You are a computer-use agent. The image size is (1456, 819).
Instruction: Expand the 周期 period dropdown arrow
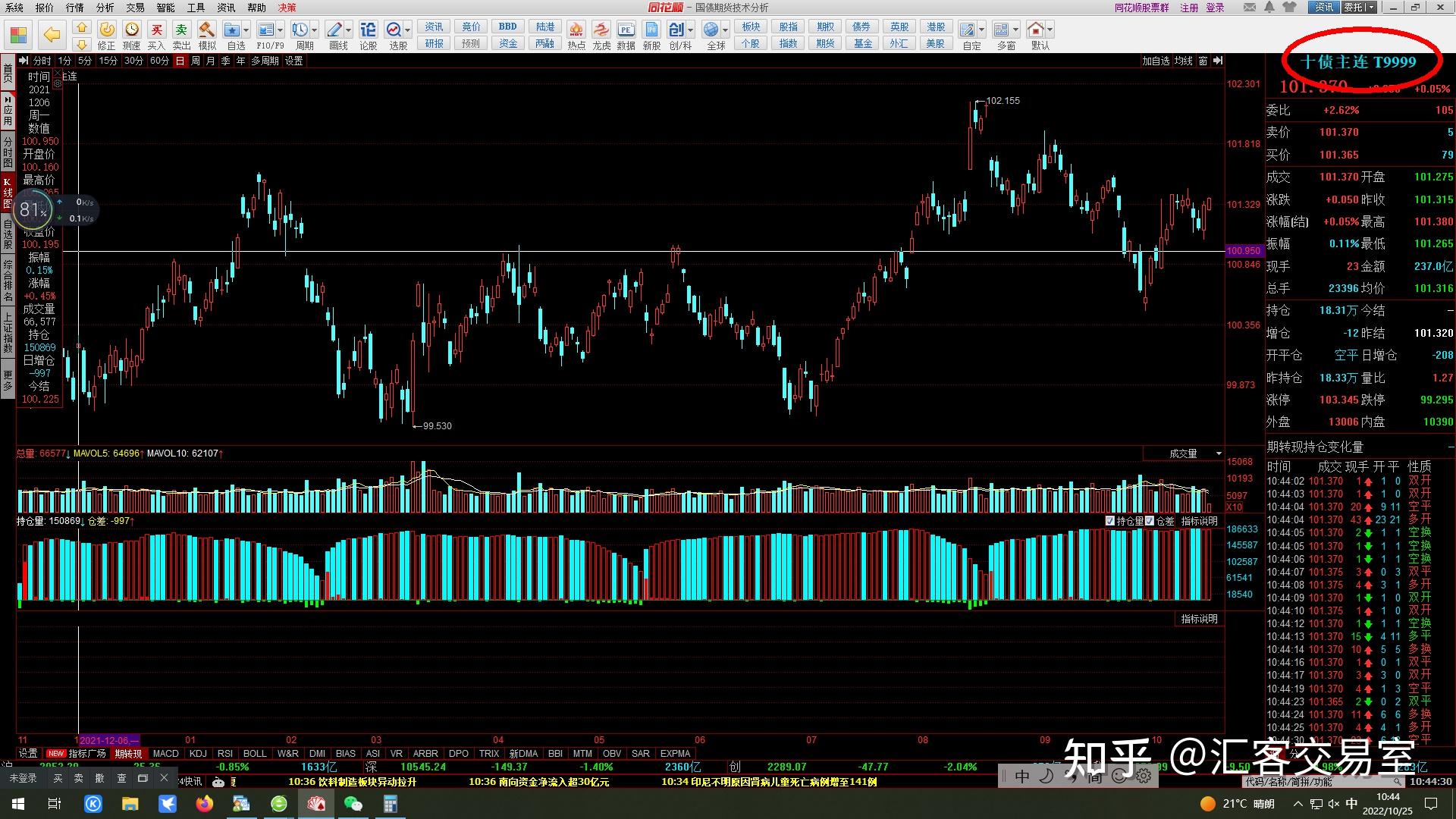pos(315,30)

...

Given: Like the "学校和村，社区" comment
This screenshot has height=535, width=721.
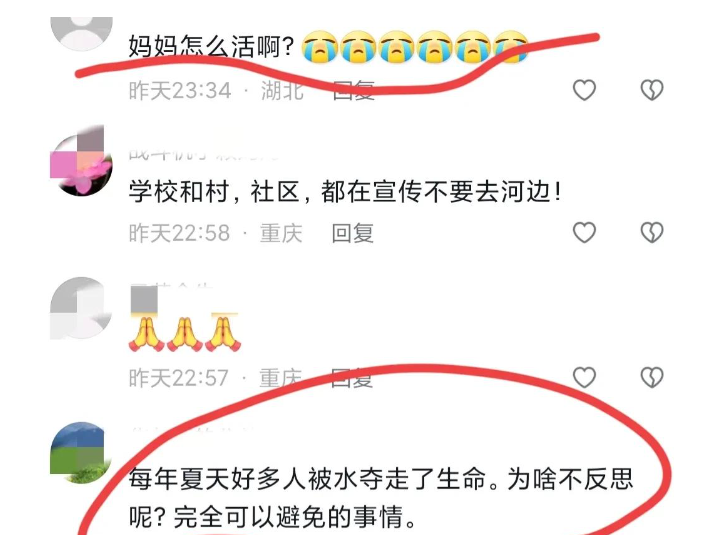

--

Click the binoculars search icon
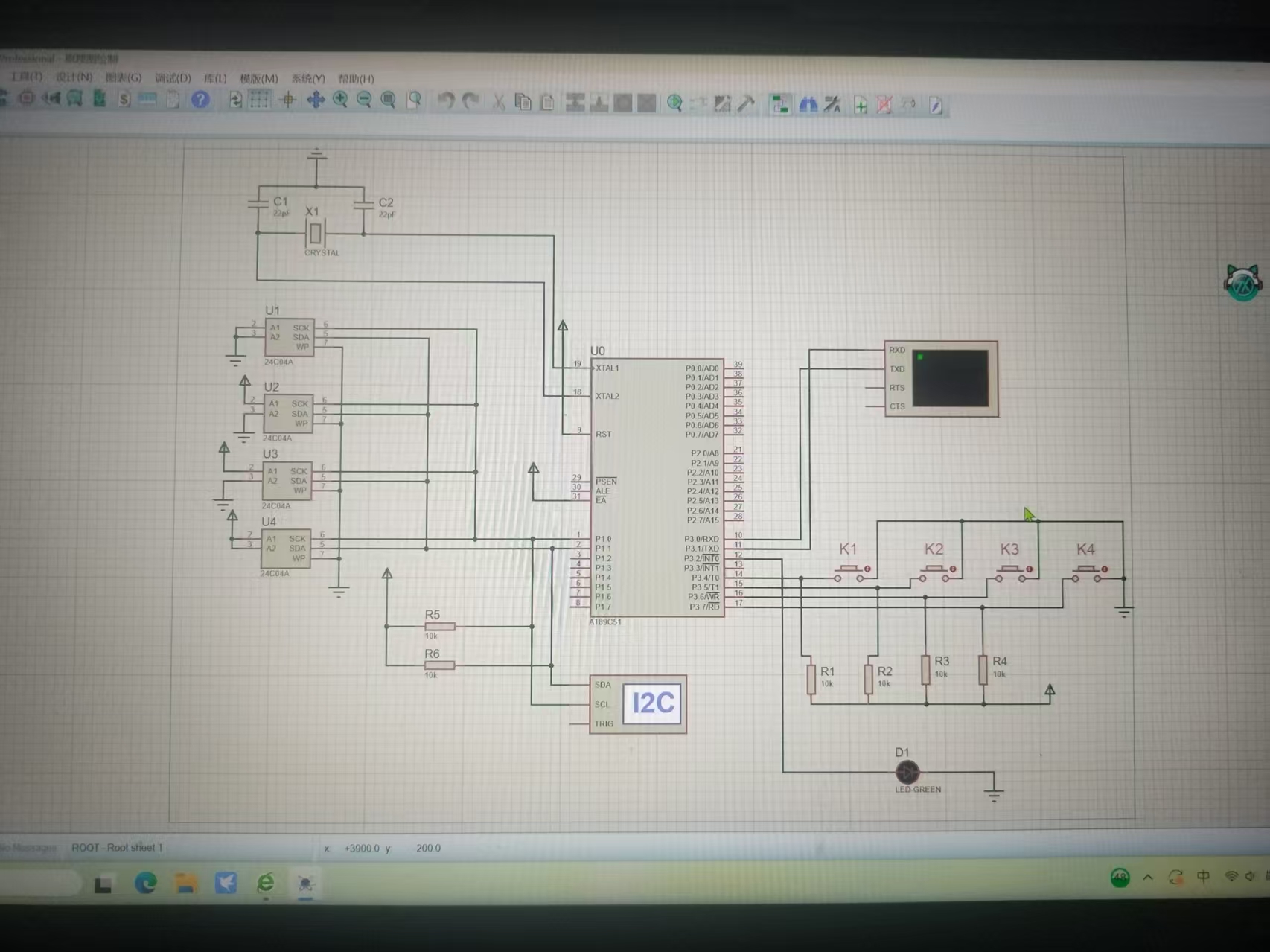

# STATED EXERCISE:
Pick out every line in the rows above that contains the string "height", and copy each one.

# ANSWER TO THIS EXERCISE:
This screenshot has height=535, width=721.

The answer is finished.